Rewrite only the lines from the one with "coordinates (68, 7)." through the one with "center [440, 560].", changing "Image resolution" to "Screen size" and keeping everything else the same.

**PROVIDED DATA**:

·····

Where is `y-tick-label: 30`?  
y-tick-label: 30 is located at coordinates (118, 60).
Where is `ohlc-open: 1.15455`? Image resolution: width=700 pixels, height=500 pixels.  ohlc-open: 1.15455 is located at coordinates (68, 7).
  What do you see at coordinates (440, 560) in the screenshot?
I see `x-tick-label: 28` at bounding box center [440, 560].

·····

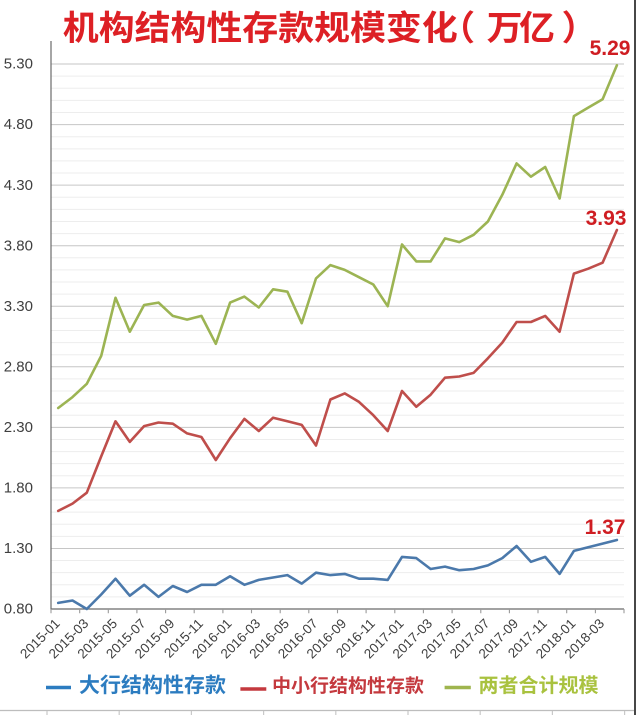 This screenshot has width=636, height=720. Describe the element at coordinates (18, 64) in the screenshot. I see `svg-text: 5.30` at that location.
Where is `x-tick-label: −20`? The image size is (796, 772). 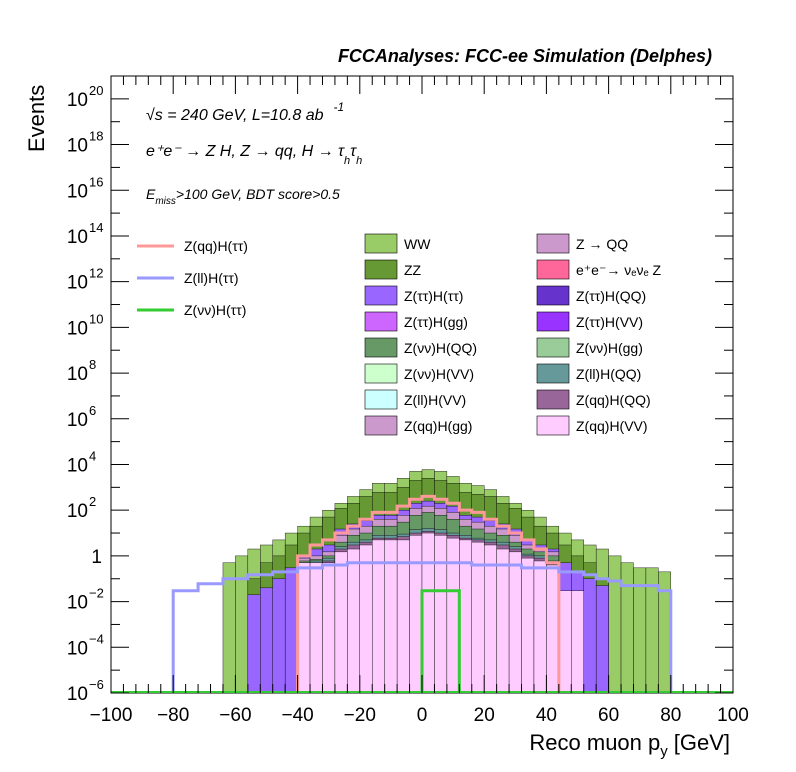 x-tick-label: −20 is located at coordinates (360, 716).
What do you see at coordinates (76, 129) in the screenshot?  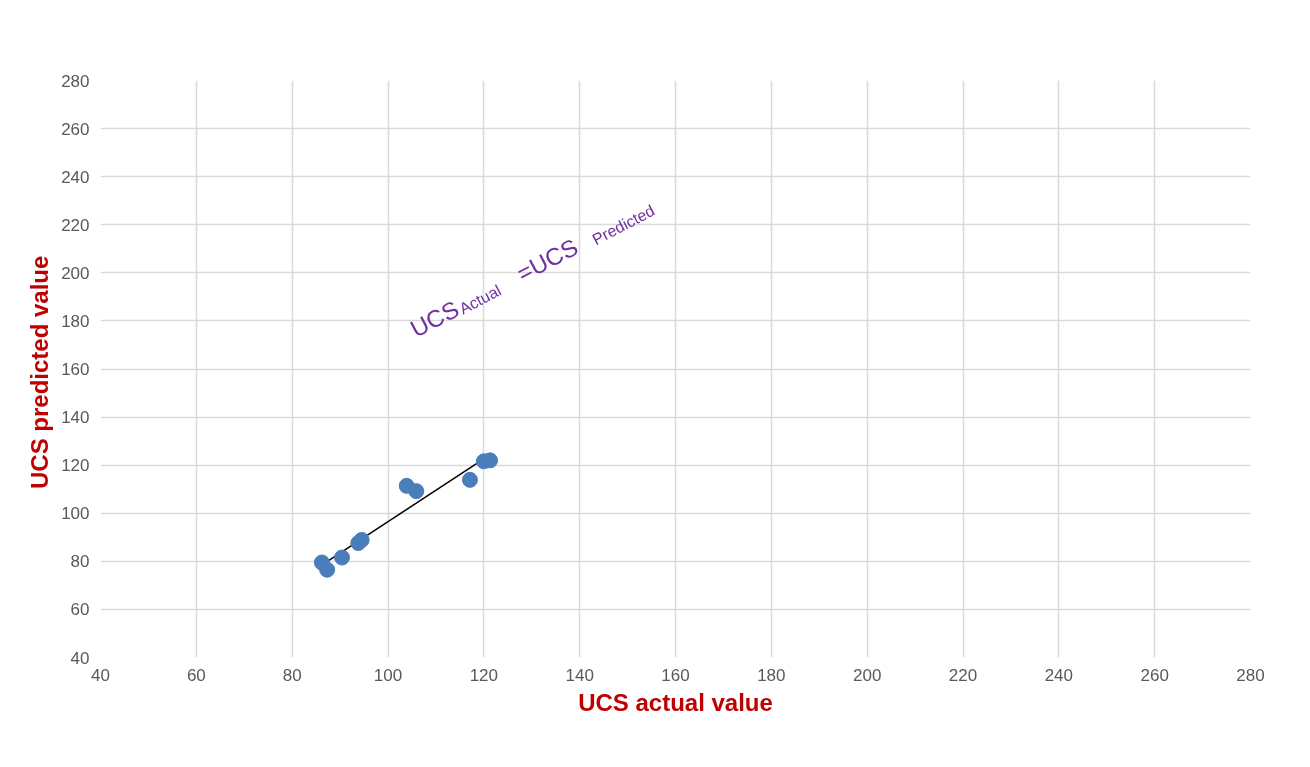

·····

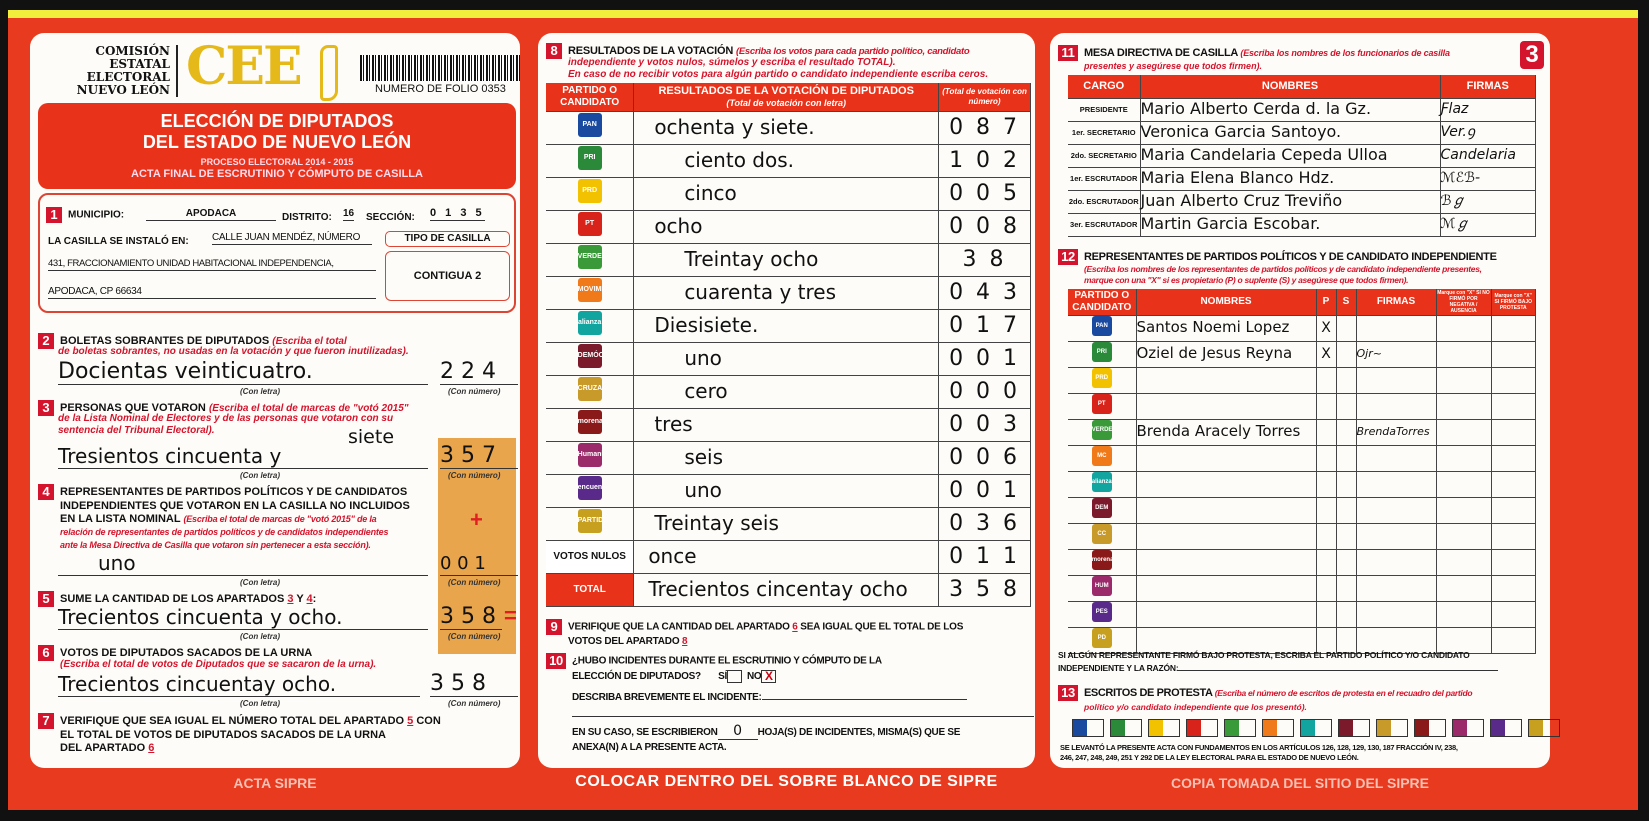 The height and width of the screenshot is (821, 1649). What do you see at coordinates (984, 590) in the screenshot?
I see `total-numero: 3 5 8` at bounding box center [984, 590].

·····

**RESULT OF THIS TASK**:
Where is `ohlc-open: 1.15455`? Screen size: width=700 pixels, height=500 pixels.  ohlc-open: 1.15455 is located at coordinates (68, 7).
  What do you see at coordinates (440, 560) in the screenshot?
I see `x-tick-label: 28` at bounding box center [440, 560].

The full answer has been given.